Two enemies often approach me.
One is anger and the other is sarcasm.
If I let my guard down, they will creep into my camp and wreck havoc. If our altitude is determined by our attitude, then I pray for my attitude to be higher that my altitude may be greater. Today, I came home from a difficult day and found that somewhere along the way, I had let anger into my heart and I have been dealing with it all afternoon.
I don't know if it's an INFJ issue or not, but sometimes, I have to distance myself from people because I'm afraid I might tell them what I really think and then I'll have to apologize for it later, or worse yet, I sometimes fight the urge to physically lash out like a wounded animal who is cornered. If I ever tell someone to leave me alone and they don't, it's like approaching a coyote in a trap, unsafe. There is a reason I go off by myself sometimes. It's to re-gather and to re-center and if I'm not allowed to do that, I think I become feral. I suppose it comes from too much time in the lime-light, by being surrounded by too many people for too long.
For example, my boss is very extroverted [tests as an ENFP]. The more hoopla that goes on, the better she likes it.

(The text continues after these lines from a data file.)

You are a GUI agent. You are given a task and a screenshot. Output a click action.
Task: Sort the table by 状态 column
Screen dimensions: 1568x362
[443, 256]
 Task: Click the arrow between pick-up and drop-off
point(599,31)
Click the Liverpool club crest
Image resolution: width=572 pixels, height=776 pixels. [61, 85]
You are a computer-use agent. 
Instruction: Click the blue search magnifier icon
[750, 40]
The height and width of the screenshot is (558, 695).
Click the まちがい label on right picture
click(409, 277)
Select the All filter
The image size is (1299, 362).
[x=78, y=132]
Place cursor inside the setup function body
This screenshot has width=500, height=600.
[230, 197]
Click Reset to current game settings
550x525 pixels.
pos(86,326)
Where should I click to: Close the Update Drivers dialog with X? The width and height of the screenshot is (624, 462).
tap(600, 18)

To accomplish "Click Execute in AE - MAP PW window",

Her idea of a relaxing evening is going shopping and to a theatrical production and then to a night on the town with a nice place to eat and lots of friends. She likes new things and technological gadgets and whatever's bright, bold and well...new. My idea of relaxing is doing kung fu in the woods or taking a long hike with one friend or two friends, or even by myself or maybe just spending a day in my pajamas writing, alone in my basement. So, I wonder if it is a weakness that I come unraveled with lots of noise and glamour or if it's just not my best mode of operation. It IS hers. When the lights, camera and action die down, she's bored and lonely and sad and moody.
For me, bigger is not always better. New is not always superior to old and often times, less is more. But because she's the boss I often get curves thrown my way. Curves that seem to defy logic and it's an issue that I must deal with. She is a band-wagon gal and every time a new show comes into town, she hops on board. She is a precious person but she sometimes makes life altering decisions on a whim and that bothers me, because it affects so many people.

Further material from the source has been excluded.